RMMW: Do you feel social media hinders or helps writers?
EE: Both. As I’ve said, it can be extremely intimidating and discouraging to see writers who you feel just blow you out of the water! But it’s also an awesome place to learn and to grow, to listen and to be heard, and to be exposed to styles and forms that one otherwise may never have the chance to explore.
RMMW: As a member of Pack Poetry, what is your favourite aspect of reading the work of other poets during live shows on Instagram?
EE: I’m not a live host, so I never know who’s going to be read until the day before, and I don’t know the pieces being read until they’re read. It’s very exciting to hear new works as they’re being read and to experience the feelings they evoke, and finding new poets to follow. I also love chatting with the viewers who pop in and getting to know them!
RMMW: Who are your favourite indie writers?
EE: Sarah Kay & Phil Kaye (are they still Indie?)
RMMW: What content are you in search of with regards to the poetry you curate and read live?
EE: Good rhythm and flow, content that has meaning, intelligent wording, and because I’m an English teacher and I just can’t help it, correct spelling and punctuation. (I’m sorry; that’s just me! I’m programmed—it’s kind of terrible!)

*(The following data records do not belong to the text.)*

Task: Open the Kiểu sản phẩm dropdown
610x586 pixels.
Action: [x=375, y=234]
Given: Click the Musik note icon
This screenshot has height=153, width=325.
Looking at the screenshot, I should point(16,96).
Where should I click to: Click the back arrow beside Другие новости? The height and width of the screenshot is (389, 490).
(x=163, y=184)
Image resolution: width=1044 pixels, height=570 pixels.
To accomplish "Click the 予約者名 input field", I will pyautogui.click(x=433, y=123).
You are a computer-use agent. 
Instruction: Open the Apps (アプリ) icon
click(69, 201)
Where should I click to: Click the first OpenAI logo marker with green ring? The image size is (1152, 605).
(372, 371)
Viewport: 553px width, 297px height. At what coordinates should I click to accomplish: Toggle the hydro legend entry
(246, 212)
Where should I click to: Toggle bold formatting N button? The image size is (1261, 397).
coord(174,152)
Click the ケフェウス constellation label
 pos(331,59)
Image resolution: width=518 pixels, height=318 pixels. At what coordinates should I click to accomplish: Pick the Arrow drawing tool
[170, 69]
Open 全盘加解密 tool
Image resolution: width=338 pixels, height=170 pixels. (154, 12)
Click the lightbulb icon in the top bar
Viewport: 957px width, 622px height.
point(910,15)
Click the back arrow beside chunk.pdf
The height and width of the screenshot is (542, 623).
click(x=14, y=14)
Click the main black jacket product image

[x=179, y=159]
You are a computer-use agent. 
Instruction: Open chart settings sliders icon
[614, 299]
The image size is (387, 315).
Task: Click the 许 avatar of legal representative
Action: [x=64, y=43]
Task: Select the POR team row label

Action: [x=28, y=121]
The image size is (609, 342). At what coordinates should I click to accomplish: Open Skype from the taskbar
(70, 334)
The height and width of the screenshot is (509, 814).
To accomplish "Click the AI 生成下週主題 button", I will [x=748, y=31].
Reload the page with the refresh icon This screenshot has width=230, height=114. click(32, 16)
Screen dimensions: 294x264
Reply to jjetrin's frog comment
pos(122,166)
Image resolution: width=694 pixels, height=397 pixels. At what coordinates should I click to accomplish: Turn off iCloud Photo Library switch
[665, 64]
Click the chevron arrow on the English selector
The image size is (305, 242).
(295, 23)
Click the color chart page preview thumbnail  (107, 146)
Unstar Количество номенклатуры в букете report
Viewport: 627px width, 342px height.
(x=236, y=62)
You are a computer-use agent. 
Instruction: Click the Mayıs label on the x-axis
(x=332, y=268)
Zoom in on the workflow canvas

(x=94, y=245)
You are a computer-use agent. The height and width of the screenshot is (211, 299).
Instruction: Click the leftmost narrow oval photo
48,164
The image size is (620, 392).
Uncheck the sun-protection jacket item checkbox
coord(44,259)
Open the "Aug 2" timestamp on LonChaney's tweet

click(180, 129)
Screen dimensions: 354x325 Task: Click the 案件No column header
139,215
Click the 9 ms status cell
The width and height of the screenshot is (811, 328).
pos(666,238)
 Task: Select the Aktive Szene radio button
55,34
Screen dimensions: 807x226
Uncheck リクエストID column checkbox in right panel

RMMW: What do you feel are some of the greatest challenges, that writers have to face literally everyday?
EE: Finding something new to say, and new ways to say it; being taken seriously as a writer and not becoming a little minnow in the sea of other authors; finding an audience and getting good exposure.
RMMW: At what age did you start writing poetry?
EE: I started late, around 20, and I wrote prolifically until I met my ex, and then it stopped for the whole of our relationship and then some: 13 years. (It was an abusive relationship and I lost a lot of what was me.) I just started writing again in the spring of 2018, and I wrote my entire book (253 poems) from late May to August 2018.
RMMW: People have constantly said to me throughout my life that any subject can not be made into a poem. I disagree, I think any subject can make a brilliant poem -- what do you think?
EE: I absolutely agree! I think that with creative thought, perspective, and wording, anything can be made into an incredible piece of work. We are artists, and I think we can find beauty and purpose in things that most would completely overlook. That’s our gift.
RMMW: Do you have any unfinished manuscripts that are going to make their way to publication fruition?
EE: I would like to publish another book of poetry, and I do have enough written, but I haven’t even attempted to put it together! I don’t have a purpose in my mind yet—I’ll keep writing until I know where I want it to go!
RMMW: Where is your favourite place to write?
EE: I don’t have a particular place, because they just come to me and kind of demand to be written, but I do like to write outside, preferably near woods or water!
RMMW: If you had a superpower what would it be?
EE: Can I pick two? I’m going to! First, I’d love to be a healer. But I’d also love to be a unstoppable badass like Jean Grey and control the whole world with my mind.